Page
§

Are 64b operations sufficient (ie, 32b fixed-point)?

Also, please put everything related to this into a simple struct with
member functions, instead of the standalone typedefs.

> +typedef uint64_t fixed_pt_t;
> +typedef __uint128_t fixed_pt_td;
> +
> +#define FIXED_PT_FRAC_WIDTH     (FIXED_PT_WIDTH - FIXED_PT_INTEGER_WIDTH)
> +#define FIXED_PT_ONE    ((fixed_pt_t)((fixed_pt_t)1 << FIXED_PT_FRAC_WIDTH))
> +#define FIXED_PT_TWO    (FIXED_PT_ONE + FIXED_PT_ONE)
> +
> +#define fixed_mul(A,B) \
> +  ((fixed_pt_t)(((fixed_pt_td)(A) * (fixed_pt_td)(B)) >> FIXED_PT_FRAC_WIDTH))
> +#define fixed_div(A,B) \
> +  ((fixed_pt_t)(((fixed_pt_td)(A) << FIXED_PT_FRAC_WIDTH) / (fixed_pt_td)(B)))
> +#define fixed_const(R) \
> +  ((fixed_pt_t)((R) * FIXED_PT_ONE + ((R) >= 0 ? 0.5 : -0.5)))

§

Data provided
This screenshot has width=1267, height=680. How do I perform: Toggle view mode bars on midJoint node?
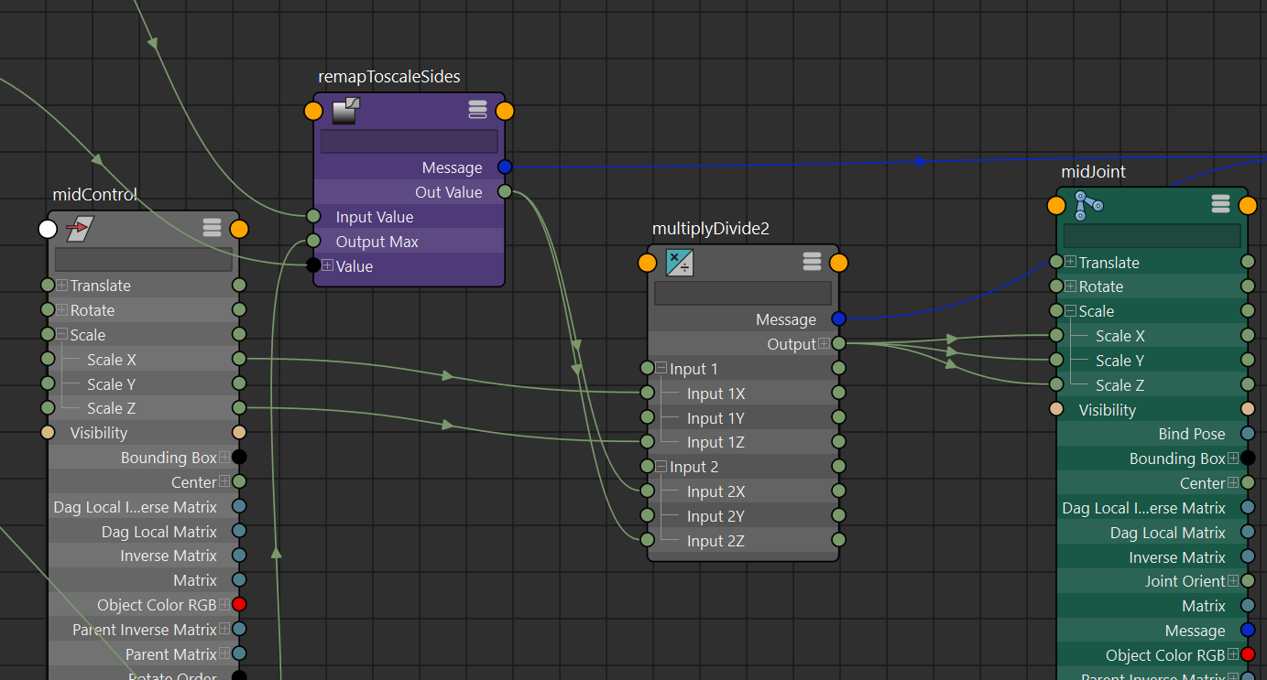tap(1220, 204)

§

Short exercise
Copy the whole fixed-point review comment verbatim, with every line in its original order.

Full response
Are 64b operations sufficient (ie, 32b fixed-point)?

Also, please put everything related to this into a simple struct with
member functions, instead of the standalone typedefs.

> +typedef uint64_t fixed_pt_t;
> +typedef __uint128_t fixed_pt_td;
> +
> +#define FIXED_PT_FRAC_WIDTH     (FIXED_PT_WIDTH - FIXED_PT_INTEGER_WIDTH)
> +#define FIXED_PT_ONE    ((fixed_pt_t)((fixed_pt_t)1 << FIXED_PT_FRAC_WIDTH))
> +#define FIXED_PT_TWO    (FIXED_PT_ONE + FIXED_PT_ONE)
> +
> +#define fixed_mul(A,B) \
> +  ((fixed_pt_t)(((fixed_pt_td)(A) * (fixed_pt_td)(B)) >> FIXED_PT_FRAC_WIDTH))
> +#define fixed_div(A,B) \
> +  ((fixed_pt_t)(((fixed_pt_td)(A) << FIXED_PT_FRAC_WIDTH) / (fixed_pt_td)(B)))
> +#define fixed_const(R) \
> +  ((fixed_pt_t)((R) * FIXED_PT_ONE + ((R) >= 0 ? 0.5 : -0.5)))